- Work item -
The answer should consist of every record, reproduced exactly.
--- START ---
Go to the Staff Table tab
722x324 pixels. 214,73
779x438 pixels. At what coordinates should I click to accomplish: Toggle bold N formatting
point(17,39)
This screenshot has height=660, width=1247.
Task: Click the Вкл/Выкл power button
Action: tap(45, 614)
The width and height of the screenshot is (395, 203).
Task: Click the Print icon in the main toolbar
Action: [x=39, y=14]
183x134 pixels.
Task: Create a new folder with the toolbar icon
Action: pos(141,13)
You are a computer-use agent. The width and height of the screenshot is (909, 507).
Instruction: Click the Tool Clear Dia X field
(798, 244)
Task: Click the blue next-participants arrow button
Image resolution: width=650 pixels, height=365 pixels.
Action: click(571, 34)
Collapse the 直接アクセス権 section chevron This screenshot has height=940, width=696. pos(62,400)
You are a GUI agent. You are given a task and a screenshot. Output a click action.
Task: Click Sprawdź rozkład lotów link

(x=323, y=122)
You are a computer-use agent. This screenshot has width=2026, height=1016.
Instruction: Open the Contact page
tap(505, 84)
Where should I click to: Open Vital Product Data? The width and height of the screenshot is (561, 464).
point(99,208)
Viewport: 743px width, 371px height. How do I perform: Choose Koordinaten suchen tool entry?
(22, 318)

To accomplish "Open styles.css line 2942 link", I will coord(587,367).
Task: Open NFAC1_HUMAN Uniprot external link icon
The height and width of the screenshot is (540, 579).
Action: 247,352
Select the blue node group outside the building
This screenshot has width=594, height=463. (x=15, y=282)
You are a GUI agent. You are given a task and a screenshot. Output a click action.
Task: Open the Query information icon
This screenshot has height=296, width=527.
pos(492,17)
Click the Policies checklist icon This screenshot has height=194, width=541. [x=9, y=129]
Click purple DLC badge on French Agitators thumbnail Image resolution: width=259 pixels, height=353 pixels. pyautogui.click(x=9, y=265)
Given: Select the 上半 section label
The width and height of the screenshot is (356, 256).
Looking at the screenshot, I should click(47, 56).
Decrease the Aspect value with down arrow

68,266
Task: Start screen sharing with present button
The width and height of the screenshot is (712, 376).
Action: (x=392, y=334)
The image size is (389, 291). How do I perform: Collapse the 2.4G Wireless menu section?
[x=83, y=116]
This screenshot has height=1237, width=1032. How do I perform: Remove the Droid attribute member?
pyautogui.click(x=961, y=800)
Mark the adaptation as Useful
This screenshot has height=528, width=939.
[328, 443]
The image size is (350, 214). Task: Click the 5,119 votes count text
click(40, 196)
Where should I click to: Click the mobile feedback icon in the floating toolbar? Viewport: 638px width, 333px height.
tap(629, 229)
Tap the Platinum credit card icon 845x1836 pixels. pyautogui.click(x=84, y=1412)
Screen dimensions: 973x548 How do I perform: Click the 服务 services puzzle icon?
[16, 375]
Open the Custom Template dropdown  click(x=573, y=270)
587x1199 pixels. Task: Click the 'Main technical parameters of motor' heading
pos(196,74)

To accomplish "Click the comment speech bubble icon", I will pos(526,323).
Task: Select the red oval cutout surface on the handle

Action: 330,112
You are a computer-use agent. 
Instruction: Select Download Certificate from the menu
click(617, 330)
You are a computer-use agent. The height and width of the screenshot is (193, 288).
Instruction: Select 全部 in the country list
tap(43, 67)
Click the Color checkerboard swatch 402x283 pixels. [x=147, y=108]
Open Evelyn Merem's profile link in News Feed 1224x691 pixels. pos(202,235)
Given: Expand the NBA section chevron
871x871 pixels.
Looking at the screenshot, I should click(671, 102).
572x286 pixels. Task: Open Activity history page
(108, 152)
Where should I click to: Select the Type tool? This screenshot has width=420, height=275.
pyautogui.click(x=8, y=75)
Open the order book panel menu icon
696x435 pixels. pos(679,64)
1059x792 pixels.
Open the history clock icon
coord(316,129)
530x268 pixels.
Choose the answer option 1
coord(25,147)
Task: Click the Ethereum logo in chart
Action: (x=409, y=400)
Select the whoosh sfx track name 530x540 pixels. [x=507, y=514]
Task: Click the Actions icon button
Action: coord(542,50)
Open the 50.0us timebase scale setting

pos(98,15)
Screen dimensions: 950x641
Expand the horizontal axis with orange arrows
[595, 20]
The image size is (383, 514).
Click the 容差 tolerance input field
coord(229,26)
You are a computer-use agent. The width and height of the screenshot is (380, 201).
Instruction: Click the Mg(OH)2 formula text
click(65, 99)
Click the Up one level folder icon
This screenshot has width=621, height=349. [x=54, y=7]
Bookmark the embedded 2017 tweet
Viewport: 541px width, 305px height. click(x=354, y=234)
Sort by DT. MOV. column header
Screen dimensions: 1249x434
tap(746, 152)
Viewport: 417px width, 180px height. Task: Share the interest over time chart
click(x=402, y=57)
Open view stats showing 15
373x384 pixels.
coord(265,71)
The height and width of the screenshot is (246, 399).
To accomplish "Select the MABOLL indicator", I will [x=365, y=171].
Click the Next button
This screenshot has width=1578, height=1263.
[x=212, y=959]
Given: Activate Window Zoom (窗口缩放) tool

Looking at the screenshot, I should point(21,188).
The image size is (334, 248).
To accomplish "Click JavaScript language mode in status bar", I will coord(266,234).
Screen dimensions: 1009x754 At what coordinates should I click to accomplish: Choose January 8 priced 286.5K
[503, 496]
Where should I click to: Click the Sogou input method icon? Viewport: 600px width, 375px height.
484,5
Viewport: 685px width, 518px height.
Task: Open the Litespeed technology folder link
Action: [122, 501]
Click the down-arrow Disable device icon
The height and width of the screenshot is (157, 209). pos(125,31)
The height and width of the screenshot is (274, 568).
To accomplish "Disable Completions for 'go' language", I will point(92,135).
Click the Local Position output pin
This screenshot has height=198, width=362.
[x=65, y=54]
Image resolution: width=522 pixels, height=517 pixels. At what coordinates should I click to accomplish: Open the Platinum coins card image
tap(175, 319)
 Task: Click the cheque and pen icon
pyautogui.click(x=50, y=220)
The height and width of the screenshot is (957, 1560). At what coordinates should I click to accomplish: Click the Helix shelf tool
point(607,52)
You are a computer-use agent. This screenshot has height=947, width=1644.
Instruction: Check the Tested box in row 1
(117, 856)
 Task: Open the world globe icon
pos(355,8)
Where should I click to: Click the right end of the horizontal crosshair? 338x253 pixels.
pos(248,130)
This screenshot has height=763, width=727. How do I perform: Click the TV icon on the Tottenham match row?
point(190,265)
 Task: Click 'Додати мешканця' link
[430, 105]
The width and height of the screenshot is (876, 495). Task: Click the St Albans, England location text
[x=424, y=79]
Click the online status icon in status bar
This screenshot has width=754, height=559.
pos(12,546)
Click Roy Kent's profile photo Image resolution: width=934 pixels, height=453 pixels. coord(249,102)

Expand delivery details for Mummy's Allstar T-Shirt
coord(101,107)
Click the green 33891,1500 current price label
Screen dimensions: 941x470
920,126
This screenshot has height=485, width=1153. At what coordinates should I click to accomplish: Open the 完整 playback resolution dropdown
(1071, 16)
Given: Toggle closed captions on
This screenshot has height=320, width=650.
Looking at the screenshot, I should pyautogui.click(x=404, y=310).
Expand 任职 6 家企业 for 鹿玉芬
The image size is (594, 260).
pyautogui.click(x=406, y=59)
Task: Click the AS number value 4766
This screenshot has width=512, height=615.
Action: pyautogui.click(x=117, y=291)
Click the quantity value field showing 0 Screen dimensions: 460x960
--- END ---
- Reply to the exercise -
Go to the Staff Table tab
722x324 pixels. 214,73
779x438 pixels. At what coordinates should I click to accomplish: Toggle bold N formatting
point(17,39)
This screenshot has height=660, width=1247.
Task: Click the Вкл/Выкл power button
Action: tap(45, 614)
The width and height of the screenshot is (395, 203).
Task: Click the Print icon in the main toolbar
Action: [x=39, y=14]
183x134 pixels.
Task: Create a new folder with the toolbar icon
Action: pos(141,13)
You are a computer-use agent. The width and height of the screenshot is (909, 507).
Instruction: Click the Tool Clear Dia X field
(798, 244)
Task: Click the blue next-participants arrow button
Image resolution: width=650 pixels, height=365 pixels.
Action: click(571, 34)
Collapse the 直接アクセス権 section chevron This screenshot has height=940, width=696. pos(62,400)
You are a GUI agent. You are given a task and a screenshot. Output a click action.
Task: Click Sprawdź rozkład lotów link

(x=323, y=122)
You are a computer-use agent. This screenshot has width=2026, height=1016.
Instruction: Open the Contact page
tap(505, 84)
Where should I click to: Open Vital Product Data? The width and height of the screenshot is (561, 464).
point(99,208)
Viewport: 743px width, 371px height. How do I perform: Choose Koordinaten suchen tool entry?
(22, 318)

To accomplish "Open styles.css line 2942 link", I will coord(587,367).
Task: Open NFAC1_HUMAN Uniprot external link icon
The height and width of the screenshot is (540, 579).
Action: 247,352
Select the blue node group outside the building
This screenshot has width=594, height=463. (x=15, y=282)
You are a GUI agent. You are given a task and a screenshot. Output a click action.
Task: Open the Query information icon
This screenshot has height=296, width=527.
pos(492,17)
Click the Policies checklist icon This screenshot has height=194, width=541. [x=9, y=129]
Click purple DLC badge on French Agitators thumbnail Image resolution: width=259 pixels, height=353 pixels. pyautogui.click(x=9, y=265)
Given: Select the 上半 section label
The width and height of the screenshot is (356, 256).
Looking at the screenshot, I should click(47, 56).
Decrease the Aspect value with down arrow

68,266
Task: Start screen sharing with present button
The width and height of the screenshot is (712, 376).
Action: (x=392, y=334)
The image size is (389, 291). How do I perform: Collapse the 2.4G Wireless menu section?
[x=83, y=116]
This screenshot has height=1237, width=1032. How do I perform: Remove the Droid attribute member?
pyautogui.click(x=961, y=800)
Mark the adaptation as Useful
This screenshot has height=528, width=939.
[328, 443]
The image size is (350, 214). Task: Click the 5,119 votes count text
click(40, 196)
Where should I click to: Click the mobile feedback icon in the floating toolbar? Viewport: 638px width, 333px height.
tap(629, 229)
Tap the Platinum credit card icon 845x1836 pixels. pyautogui.click(x=84, y=1412)
Screen dimensions: 973x548 How do I perform: Click the 服务 services puzzle icon?
[16, 375]
Open the Custom Template dropdown  click(x=573, y=270)
587x1199 pixels. Task: Click the 'Main technical parameters of motor' heading
pos(196,74)

To accomplish "Click the comment speech bubble icon", I will pos(526,323).
Task: Select the red oval cutout surface on the handle

Action: 330,112
You are a computer-use agent. 
Instruction: Select Download Certificate from the menu
click(617, 330)
You are a computer-use agent. The height and width of the screenshot is (193, 288).
Instruction: Select 全部 in the country list
tap(43, 67)
Click the Color checkerboard swatch 402x283 pixels. [x=147, y=108]
Open Evelyn Merem's profile link in News Feed 1224x691 pixels. pos(202,235)
Given: Expand the NBA section chevron
871x871 pixels.
Looking at the screenshot, I should click(671, 102).
572x286 pixels. Task: Open Activity history page
(108, 152)
Where should I click to: Select the Type tool? This screenshot has width=420, height=275.
pyautogui.click(x=8, y=75)
Open the order book panel menu icon
696x435 pixels. pos(679,64)
1059x792 pixels.
Open the history clock icon
coord(316,129)
530x268 pixels.
Choose the answer option 1
coord(25,147)
Task: Click the Ethereum logo in chart
Action: (x=409, y=400)
Select the whoosh sfx track name 530x540 pixels. [x=507, y=514]
Task: Click the Actions icon button
Action: coord(542,50)
Open the 50.0us timebase scale setting

pos(98,15)
Screen dimensions: 950x641
Expand the horizontal axis with orange arrows
[595, 20]
The image size is (383, 514).
Click the 容差 tolerance input field
coord(229,26)
You are a computer-use agent. The width and height of the screenshot is (380, 201).
Instruction: Click the Mg(OH)2 formula text
click(65, 99)
Click the Up one level folder icon
This screenshot has width=621, height=349. [x=54, y=7]
Bookmark the embedded 2017 tweet
Viewport: 541px width, 305px height. click(x=354, y=234)
Sort by DT. MOV. column header
Screen dimensions: 1249x434
tap(746, 152)
Viewport: 417px width, 180px height. Task: Share the interest over time chart
click(x=402, y=57)
Open view stats showing 15
373x384 pixels.
coord(265,71)
The height and width of the screenshot is (246, 399).
To accomplish "Select the MABOLL indicator", I will [x=365, y=171].
Click the Next button
This screenshot has width=1578, height=1263.
[x=212, y=959]
Given: Activate Window Zoom (窗口缩放) tool

Looking at the screenshot, I should point(21,188).
The image size is (334, 248).
To accomplish "Click JavaScript language mode in status bar", I will coord(266,234).
Screen dimensions: 1009x754 At what coordinates should I click to accomplish: Choose January 8 priced 286.5K
[503, 496]
Where should I click to: Click the Sogou input method icon? Viewport: 600px width, 375px height.
484,5
Viewport: 685px width, 518px height.
Task: Open the Litespeed technology folder link
Action: [122, 501]
Click the down-arrow Disable device icon
The height and width of the screenshot is (157, 209). pos(125,31)
The height and width of the screenshot is (274, 568).
To accomplish "Disable Completions for 'go' language", I will point(92,135).
Click the Local Position output pin
This screenshot has height=198, width=362.
[x=65, y=54]
Image resolution: width=522 pixels, height=517 pixels. At what coordinates should I click to accomplish: Open the Platinum coins card image
tap(175, 319)
 Task: Click the cheque and pen icon
pyautogui.click(x=50, y=220)
The height and width of the screenshot is (957, 1560). At what coordinates should I click to accomplish: Click the Helix shelf tool
point(607,52)
You are a computer-use agent. This screenshot has height=947, width=1644.
Instruction: Check the Tested box in row 1
(117, 856)
 Task: Open the world globe icon
pos(355,8)
Where should I click to: Click the right end of the horizontal crosshair? 338x253 pixels.
pos(248,130)
This screenshot has height=763, width=727. How do I perform: Click the TV icon on the Tottenham match row?
point(190,265)
 Task: Click 'Додати мешканця' link
[430, 105]
The width and height of the screenshot is (876, 495). Task: Click the St Albans, England location text
[x=424, y=79]
Click the online status icon in status bar
This screenshot has width=754, height=559.
pos(12,546)
Click Roy Kent's profile photo Image resolution: width=934 pixels, height=453 pixels. coord(249,102)

Expand delivery details for Mummy's Allstar T-Shirt
coord(101,107)
Click the green 33891,1500 current price label
Screen dimensions: 941x470
920,126
This screenshot has height=485, width=1153. At what coordinates should I click to accomplish: Open the 完整 playback resolution dropdown
(1071, 16)
Given: Toggle closed captions on
This screenshot has height=320, width=650.
Looking at the screenshot, I should pyautogui.click(x=404, y=310).
Expand 任职 6 家企业 for 鹿玉芬
The image size is (594, 260).
pyautogui.click(x=406, y=59)
Task: Click the AS number value 4766
This screenshot has width=512, height=615.
Action: pyautogui.click(x=117, y=291)
Click the quantity value field showing 0 Screen dimensions: 460x960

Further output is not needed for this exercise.